Penumpasan terhadap gerakan-gerakan ini banyak menyedot kekuatan

pemerintah.

4. Penyebab langsung tergulingnya kekuasaan dinasti Bani Umayyah adalah

munculnya kekuatan baru yang dipelopori oleh keturunan al-Abbas ibn Abd
al-Muthalib. Gerakan ini mendapat dukungan penuh dari Bani Hasyim dan

kaum mawali yang merasa dikelas duakan oleh pemerintahan Bani Umayyah.

F. Penutup

Berdasarkan uraian di atas, maka dapat disimpulkan bahwa Dinasti Umayyah

lahir dari gejolak politik dengan pihak Ali Ibn Abi tholib. Akhirnya ambisi Dinasti

Umayyah tercapai oleh keturunannya yang bernama Mu’awiyah bin Abi Sufyan

hingga mencapai masa keemasannya. Dinasti Umayyah telah memberikan kontribusi

yang besar dalam membangun Peradaban Islam di dunia. Banyak kemajuan yang

telah dicapai dalam peradaban Islam oleh Bani Umayyah, diantaranya bidang Politik,

Pemerintahan, Militer, Ekonomi, Sosial Kemasyarakatan, Pendidikan (Iptek),

Kesenian, Pemikiran, Filsafat, serta Pemahaman Keagamaan.

Masa keemasan tersebut tidak berlangsung lama, Dinasti Umayyah mulai

mengalami kemunduran pada masa kepemimpinan Yazid Ibn Abd al-Malik (720-

724 M). Pemerintahan Yazid bin Abd al-Malik cenderung kepada kemewahan,

kurang memperhatikan kehidupan rakyat, dan mengakibatkan kerusuhan hingga pada

masa kepemimpinan Hisyam Ibn Abdul-Malik (724-743 M).

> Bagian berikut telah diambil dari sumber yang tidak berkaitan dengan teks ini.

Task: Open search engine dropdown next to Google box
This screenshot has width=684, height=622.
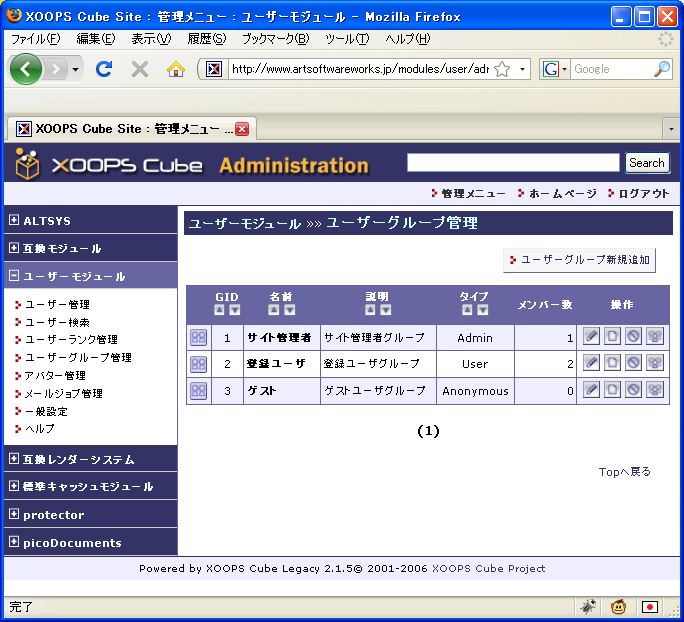Action: pyautogui.click(x=554, y=69)
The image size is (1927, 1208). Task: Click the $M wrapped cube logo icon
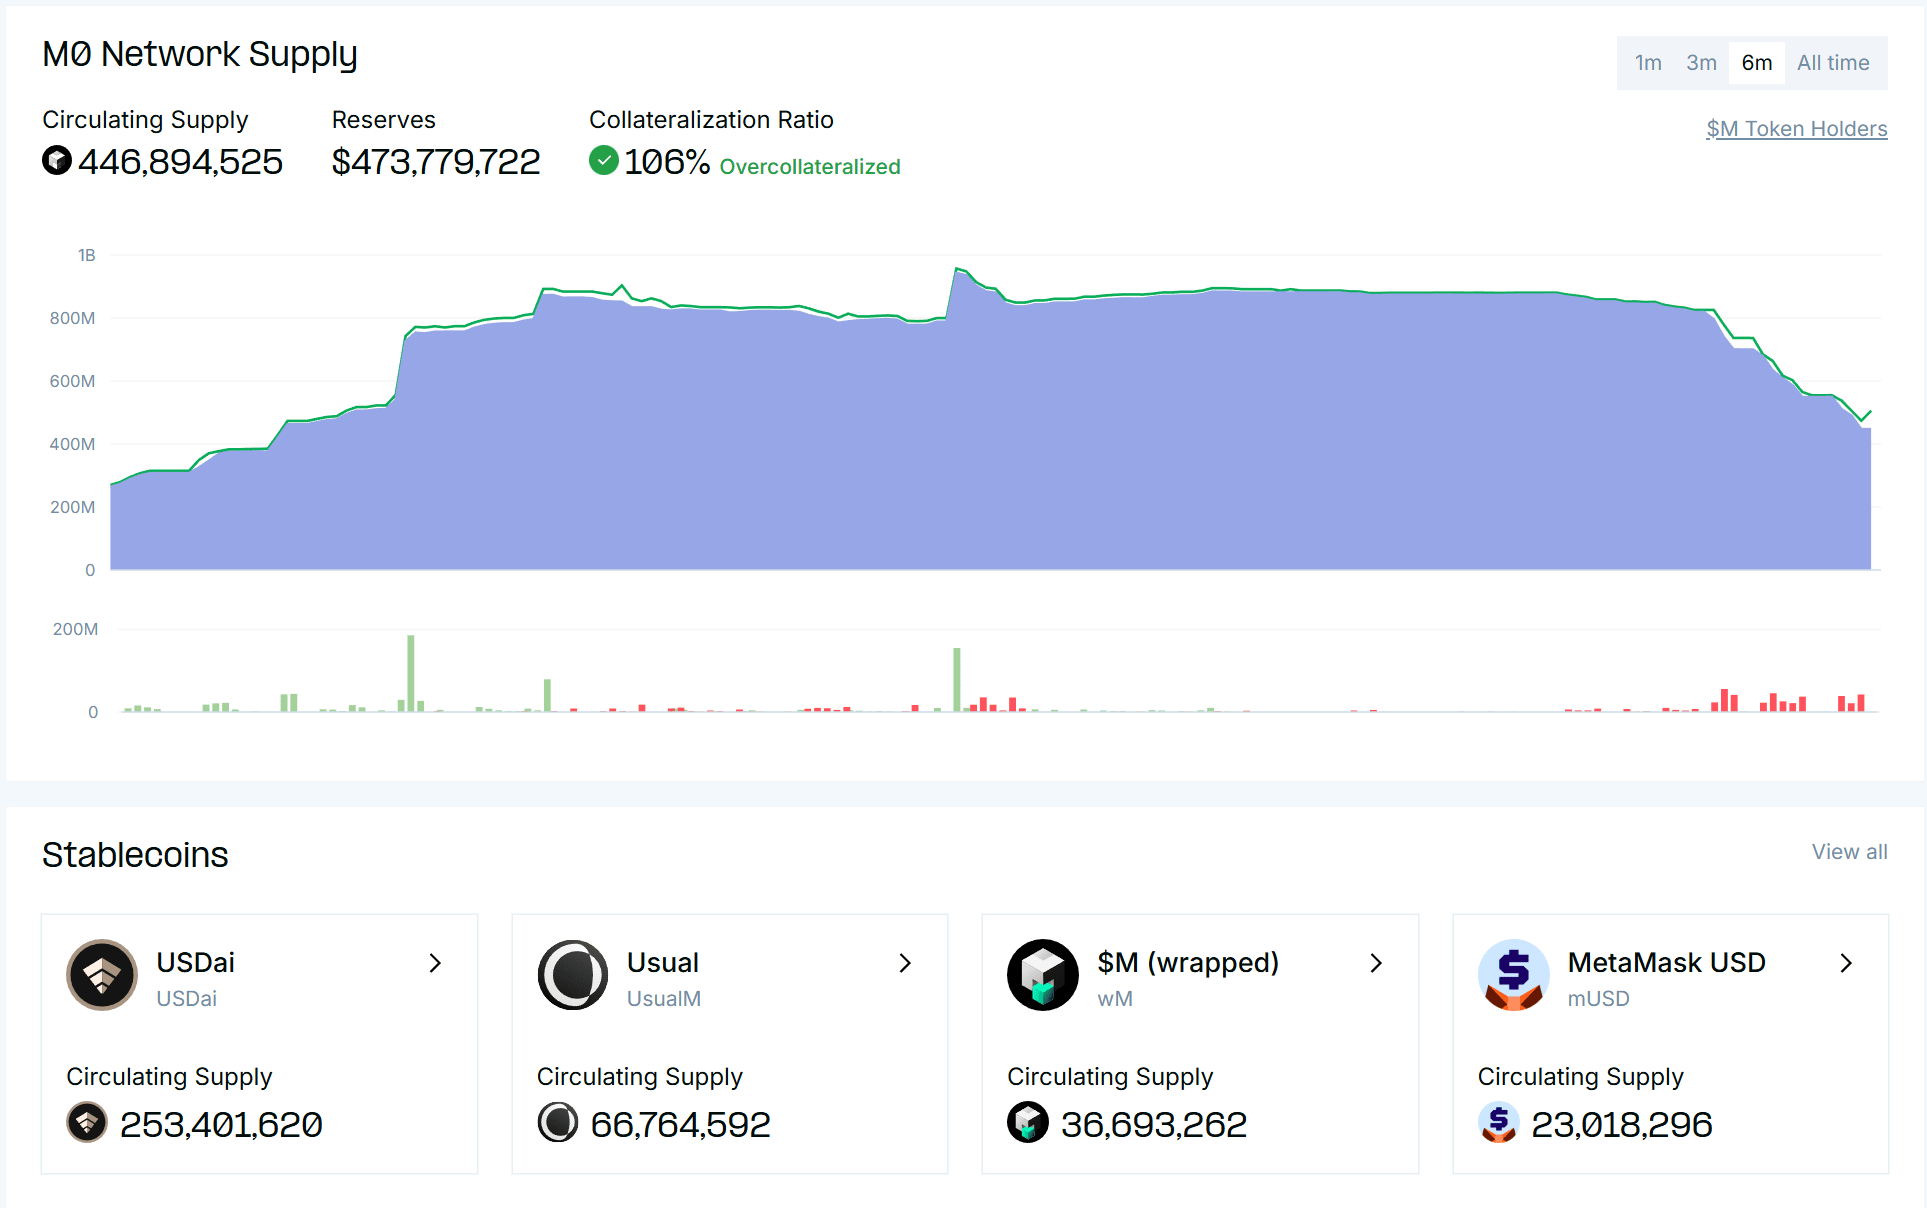1042,975
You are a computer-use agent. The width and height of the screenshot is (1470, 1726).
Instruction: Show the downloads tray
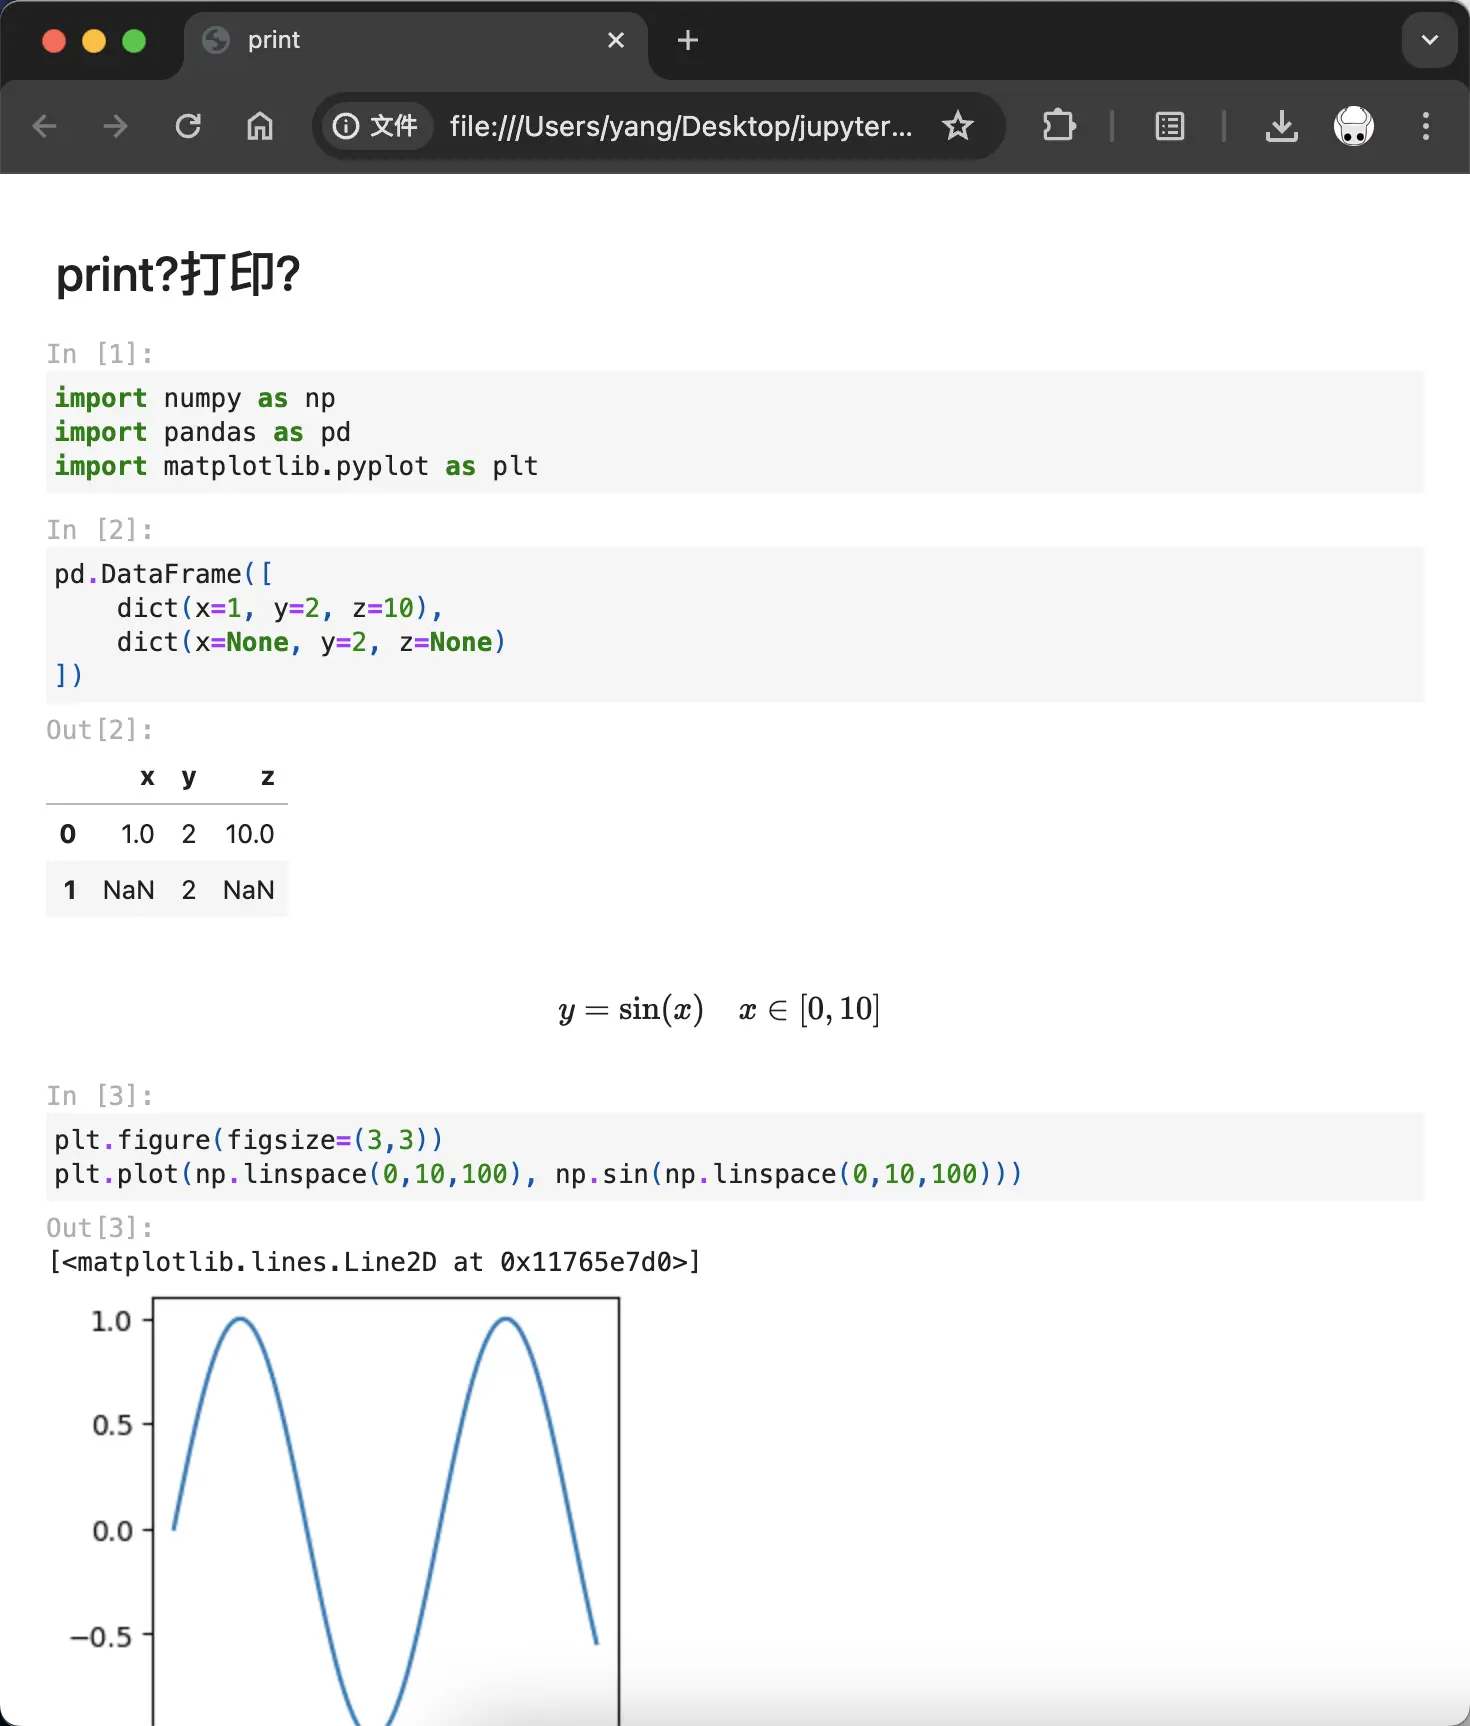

Dinasti Umayyah mendapatkan perlawanan yang semakin kuat dari gerakan

oposisi. Hingga pada akhirnya, di tahun 750 M, Dinasti Umayyah digulingkan oleh

Bani ‘Abbasiyah yang merupakan bagian dari Bani Hasyim. Kematian Marwan Ibn

Muhammad sebagai khalifah terakhir Dinasti Umayyah, menandai berakhirnya

kekuasaan Dinasti Umayyah di Damaskus.